As he studied his reflection, he was assaulted by one of the fits of coughing that had plagued him since returning to land. How long had that been, anyway? Nine days? Ten? It didn’t seem like that long.
He didn’t bother covering his mouth. He hunkered down in the floor and hugged the toilet, coughing violently. The coughs were dry and raspy, each one making his chest burn. He coughed into the bowl and saw that there was a pinkish hue to his spit. He coughed a few more times, knowing that it would not stop until the…the things came up. He felt them climbing up his throat like tiny bugs. He spit into the toilet, grimacing.
Four small black shells fell from his mouth and made tiny plink sounds in the water. They were the size of pepper flakes but had the solidity of pebbles. Whatever they were, they appeared to be alive. They writhed in the toilet for a moment and then died.
George watched the small shapes until he was sure they were all dead. He flushed the toilet and watched them swirl down.
He tasted the faintest traces of blood and something else that tasted slightly like cabbage. He found this odd since all he had eaten for breakfast was toast, oatmeal and two cups of coffee.
His stomach lurched a bit at the peculiar taste but he paid it no mind. His stomach had been acting up for three days and he hadn’t gotten sick yet. It would simply churn, almost as if he had gas. But after the churning passed, it would vanish completely. He kept trying to tell himself that there was nothing to worry about.
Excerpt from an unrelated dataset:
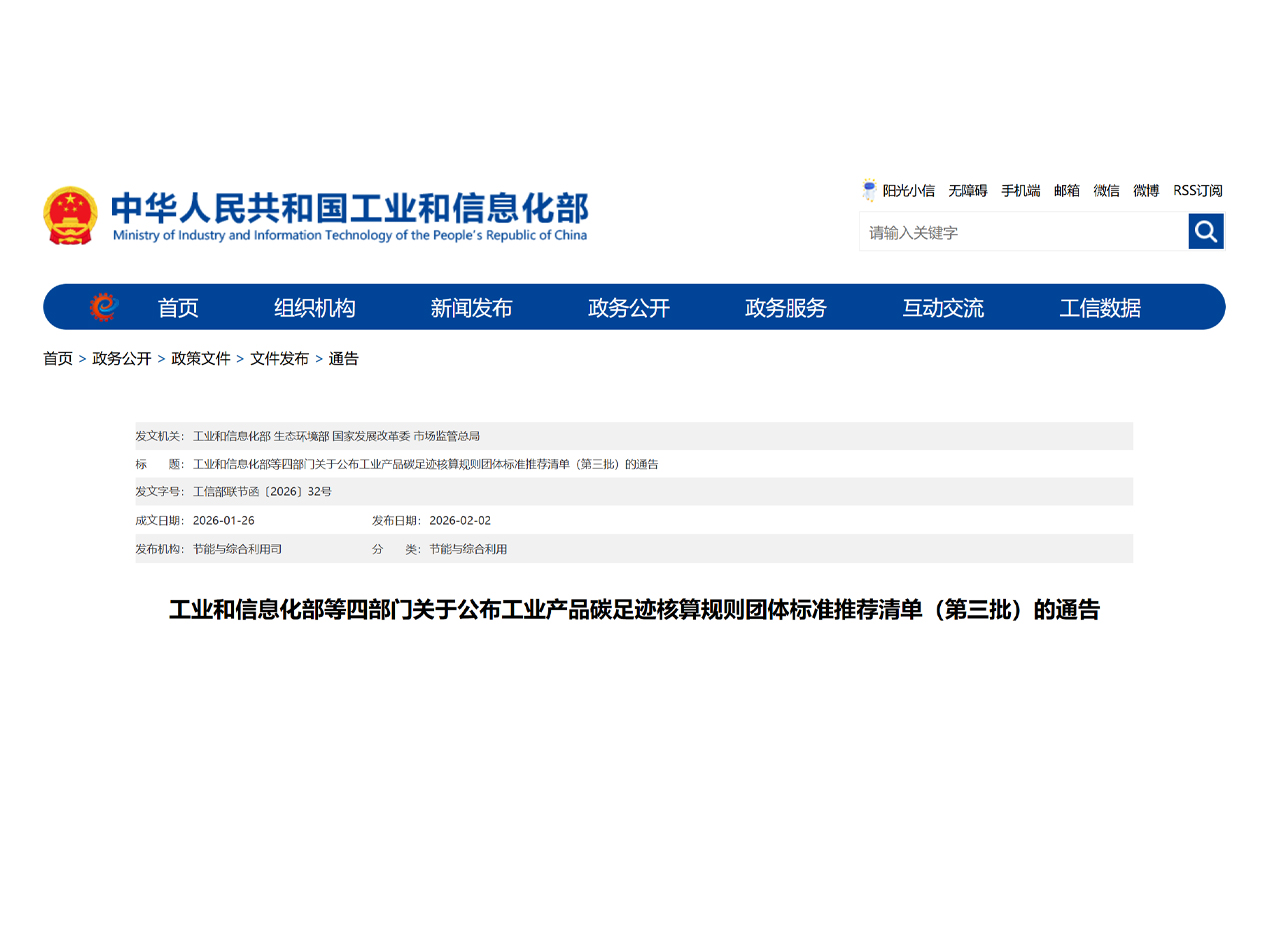1276x930 pixels.
Task: Open the 首页 navigation menu item
Action: click(x=178, y=308)
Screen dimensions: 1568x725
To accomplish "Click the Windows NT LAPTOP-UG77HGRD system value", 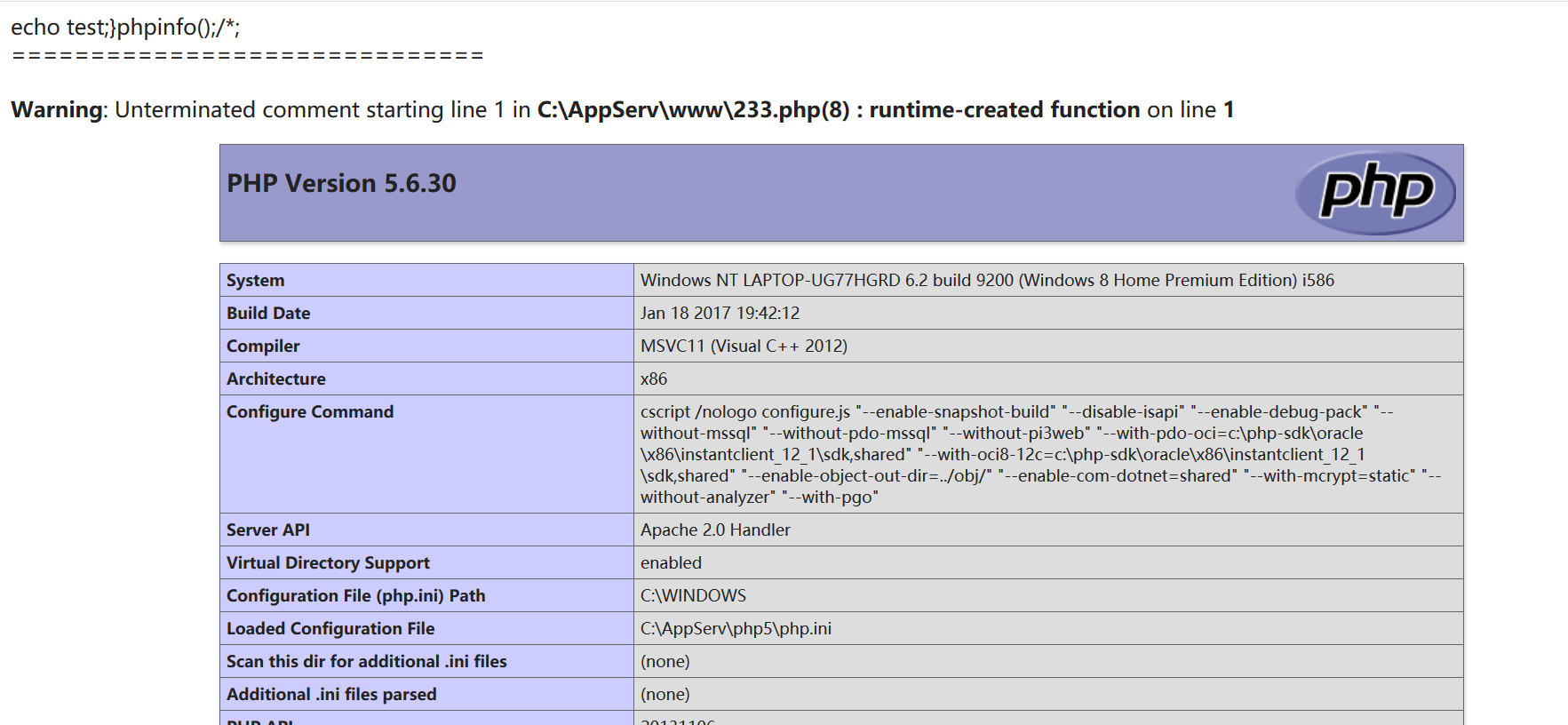I will click(x=987, y=280).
It was probably just some side effect from whatever happened in the sub.
He’d been warned about the tension headaches and he had meds to ease them. The doctors had also warned about potential nose bleeds, but there had only been one minor episode since returning home. But then the black flea-like things had started coming from his throat when he coughed. That had happened almost right away, even before they had left Siberia. And as of last night, there was that tickling in his throat, something so prominent that he had felt as if his throat may close up.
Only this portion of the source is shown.